**Selected text**

Healthy, Wealthy, and Wise: Living Ethically in the Light of the Bible
Mark 12:18-27; Galatians 1:1-9; Psalm 109:14-31; 2 Samuel 12-13
Today’s readings give us a litany of human sin and its impact on people’s health. False teachers distorted the truth about the gospel, disturbing the Galatians (1:7). In Psalm 109, the wicked man persecuted and killed the weak and needy. Having seen the afflicted man’s needs, the wicked failed to show kindness. He looked on the weak in ways that made it easier to avoid having compassion on them. Rather than blessing others, he cursed them until cursing enveloped his nature.
In 2 Samuel, we read about David’s sins of adultery and murder which are tied to his newborn son’s sickness and death (2 Samuel 13:14-15). While the Bible teaches that all sickness is not the result of sin (John 9:3), sometimes sin can lead to sickness (1 Corinthians 11:29-30). Then we read of David’s son Amnon and his lust for his half-sister, Tamar (2 Samuel 13). He becomes so frustrated that he becomes ill himself.

**Data extracts**
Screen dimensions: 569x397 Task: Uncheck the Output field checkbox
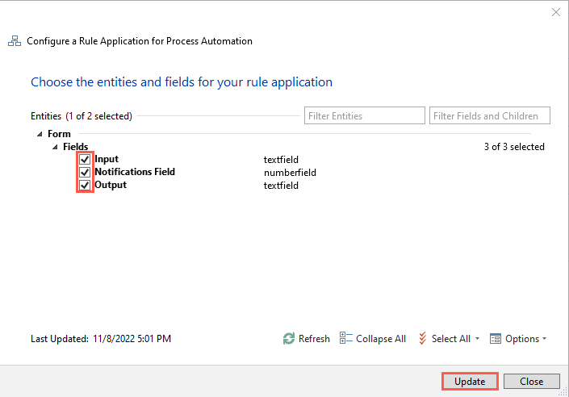(85, 186)
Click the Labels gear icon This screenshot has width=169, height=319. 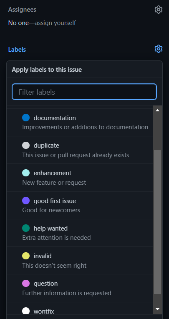159,49
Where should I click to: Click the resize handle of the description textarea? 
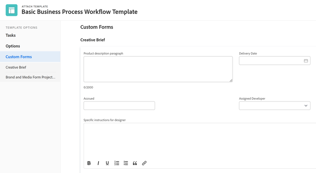tap(230, 80)
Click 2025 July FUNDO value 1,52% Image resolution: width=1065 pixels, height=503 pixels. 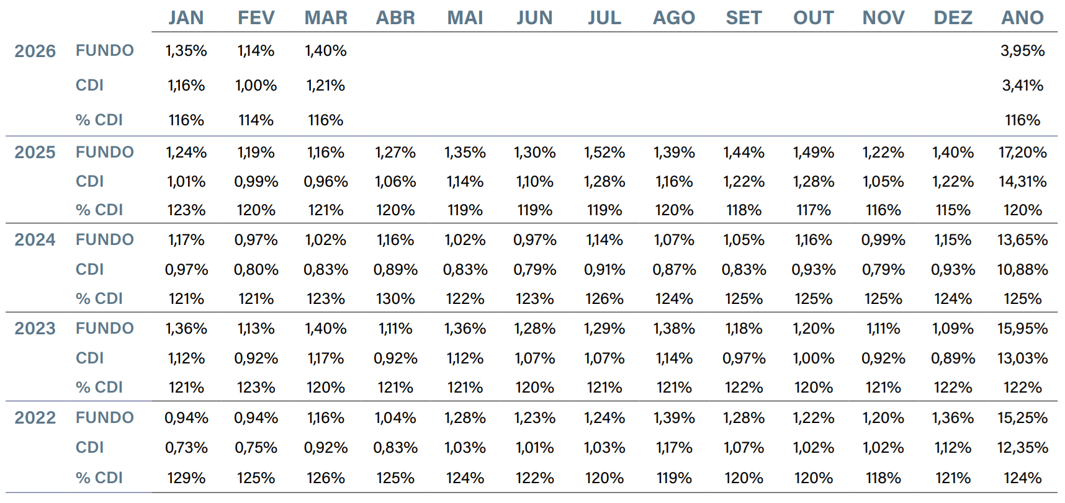tap(604, 152)
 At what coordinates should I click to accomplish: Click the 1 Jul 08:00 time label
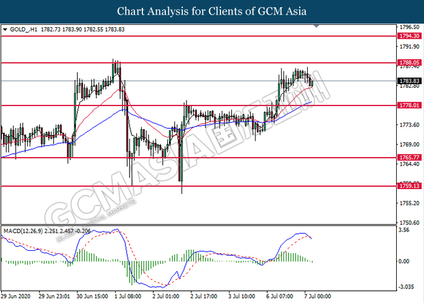click(128, 298)
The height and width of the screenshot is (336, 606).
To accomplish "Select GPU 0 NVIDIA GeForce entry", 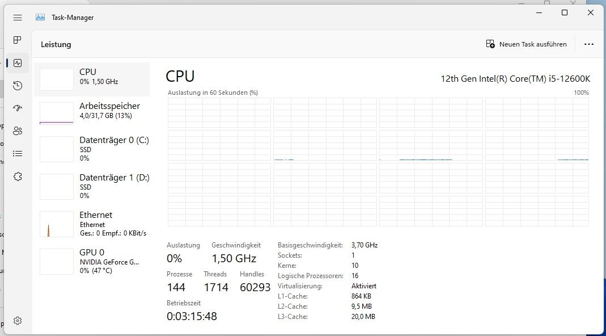I will [x=92, y=261].
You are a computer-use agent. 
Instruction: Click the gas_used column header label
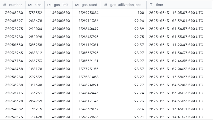pos(89,5)
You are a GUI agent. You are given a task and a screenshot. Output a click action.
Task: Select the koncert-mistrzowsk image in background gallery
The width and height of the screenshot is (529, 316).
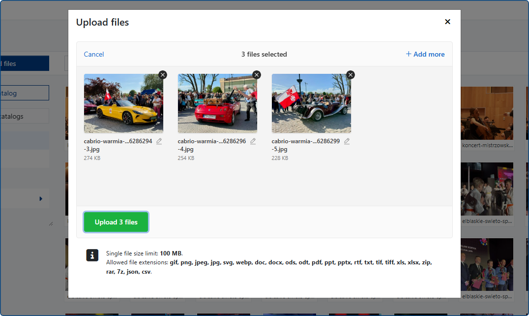[487, 114]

**Try it**
Could you carry on the reflection on sin and health in today's Bible readings, picking up after its last sentence?

**Result**
The psychological dimension of some illnesses has long been recognised in the Bible, even if sometimes neglected by medicine. Amnon does not deal with his sin before God, but allows it to fester and grow, leading him to a plan that would cause harm and pain. He schemes and lies until he has his way with his sister. His violent sin crushes Tamar and destroys her life. It leads to hatred, both within Amnon and Tamar’s brother, Absalom. David hears of what has happened, but sins against everyone involved by refusing to deal with Amnon’s sin. Absalom’s hatred festers within him for two years until he murders Amnon, leading to further problems that end up splitting the nation ofIsrael.
Pain and suffering can often be traced back to human sin. This does not mean that God sends punishment for each sin, but the natural consequences of sin are often painful. Selfish, sinful thoughts that fester and grow can lead to pain and destruction. Thoughts need to be taken captive. We need to go to God for forgiveness and help. We need to enlist the help of others. And when we see wrong, we need to confront it, as Nathan did with David (2 Samuel 12). These steps will not eliminate all hurt and pain, but they put us on the path to relief and healing.